Caramelized pork and eggs or thịt kho tàu is a Vietnamese dish that consists of small pieces of marinated pork and boiled eggs braised in coconut juice. Along with being a familiar part of an everyday meal in Vietnam, thịt kho tàu also holds significance as one of the traditional dishes during Tết (Vietnamese New Year). On this holiday, before being served for general consumption, it is offered to deceased ancestors and family members on altars.

==Etymology and origin==
In the Vietnamese language, "thịt" means "meat" (in this case, pork), while "kho" refers to the Vietnamese cooking technique. The interpretation of the last word, "tàu", has led to several competing narratives about the origin of thịt kho tàu.

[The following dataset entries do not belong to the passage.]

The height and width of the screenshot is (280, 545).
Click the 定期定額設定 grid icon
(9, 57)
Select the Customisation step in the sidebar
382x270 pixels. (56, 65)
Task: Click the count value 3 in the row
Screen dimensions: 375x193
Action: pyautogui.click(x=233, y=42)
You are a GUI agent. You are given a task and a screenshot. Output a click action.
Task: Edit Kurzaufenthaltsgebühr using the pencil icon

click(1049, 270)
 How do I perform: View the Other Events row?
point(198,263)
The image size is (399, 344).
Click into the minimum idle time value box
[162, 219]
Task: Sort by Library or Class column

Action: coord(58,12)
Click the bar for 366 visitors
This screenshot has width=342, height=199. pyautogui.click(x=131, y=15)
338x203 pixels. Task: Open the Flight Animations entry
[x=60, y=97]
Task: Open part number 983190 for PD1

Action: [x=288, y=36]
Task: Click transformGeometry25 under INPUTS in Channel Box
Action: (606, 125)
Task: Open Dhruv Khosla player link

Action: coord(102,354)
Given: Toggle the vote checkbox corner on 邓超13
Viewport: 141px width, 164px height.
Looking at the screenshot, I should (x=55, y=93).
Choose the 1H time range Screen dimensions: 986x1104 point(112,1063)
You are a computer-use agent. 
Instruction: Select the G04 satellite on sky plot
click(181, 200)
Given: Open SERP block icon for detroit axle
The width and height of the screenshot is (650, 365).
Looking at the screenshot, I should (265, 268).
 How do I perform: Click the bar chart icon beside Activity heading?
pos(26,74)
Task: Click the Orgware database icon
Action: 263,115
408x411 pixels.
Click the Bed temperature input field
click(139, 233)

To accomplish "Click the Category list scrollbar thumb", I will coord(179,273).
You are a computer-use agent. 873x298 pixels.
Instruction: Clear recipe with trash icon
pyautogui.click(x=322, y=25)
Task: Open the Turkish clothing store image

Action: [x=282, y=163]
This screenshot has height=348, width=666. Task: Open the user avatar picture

The first of these narratives recounts the story of Vietnamese fishermen, who would cook large pots of pork stew to bring along with them on their lengthy voyages. This dish, which is nutritious and keeps well, would give these fishermen the necessary energy to do their labor-intensive job and sustain them for months out at sea. As it could always be found on the boats of these fishermen, the stew became associated with boats, and since the word for "boat" is "tàu" in the Vietnamese language, the dish was given the name "thịt kho tàu".

The next narrative is based on the word "tàu" meaning "Chinese". After the Ming Dynasty was overthrown by the Qing Dynasty, there was a mass exodus of Chinese people to Vietnam. Because these people arrived by boat, the Vietnamese called them "người tàu", where "người" means "people" and "tàu" means "boat". In other words, "Chinese people" were "boat people". The word "tàu" essentially became synonymous with the adjective "Chinese". If the word "tàu" in "thịt kho tàu" means "Chinese", then reason dictates that the dish should be connected to the Chinese, and it is. Thịt kho tàu is believed to have been an interpretation of a dish brought over by the aforementioned Chinese (specifically, the Fujianese) émigrés: tau yu bak (豆油肉), Fujian soy sauce pork and eggs. Though it had relied on tau yu bak as an initial framework to work off of, thịt kho tàu can be considered an entirely different dish as a quick comparison between tau yu bak's recipe and thịt kho tàu's recipe, namely the ingredients used by each dish, reveals. The chief difference between the two is the sauces used in their preparation. Tau yu bak calls for light and dark soy sauce (hence, the name "soy sauce pork and eggs"). Thịt kho tàu substitutes the light soy sauce with nước mắm/Vietnamese fish sauce and replaces the dark soy sauce with nước màu/Vietnamese caramel sauce (hence, the name "caramelized pork and eggs"). Lastly, in lieu of water as the braising liquid, there is coconut juice, an ingredient widely available in Vietnam but not China. All these modifications from Chinese to Vietnamese ingredients resulted in a new, distinctly Vietnamese dish.

The final narrative argues that the word "tàu" in "thịt kho tàu" doesn't mean "boat" or "Chinese" at all. The writer and culturalist, Bình Nguyên Lộc, claims that, according to the dialect of Southwestern Vietnam, "tàu" roughly translates to "slightly salty, slightly sweet" and is commonly used to describe the waters of brackish rivers. Evidence for this includes the word "tàu" in the names of the brackish rivers, Cái Tàu Hạ and Cái Tàu Thượng, located in Southwestern Vietnam. From these insights, Bình Nguyên Lộc came to conclude that the Southwestern Vietnamese had created thịt kho tàu and used the word "tàu" in the dish's name to describe its slightly salty and slightly sweet taste.

Regardless of which of the above three narratives is true, they all share the understanding that thịt kho tàu originated in Vietnam.

==Popularity==
Over the years, thịt kho tàu has become so popular that it has spread to other nearby Southeast Asian countries, including Cambodia and Laos, where it is called "khor sach chrouk" (ខសាច់ជ្រូក) and "thom khem" (ຕົ້ມເຄັມ), respectively.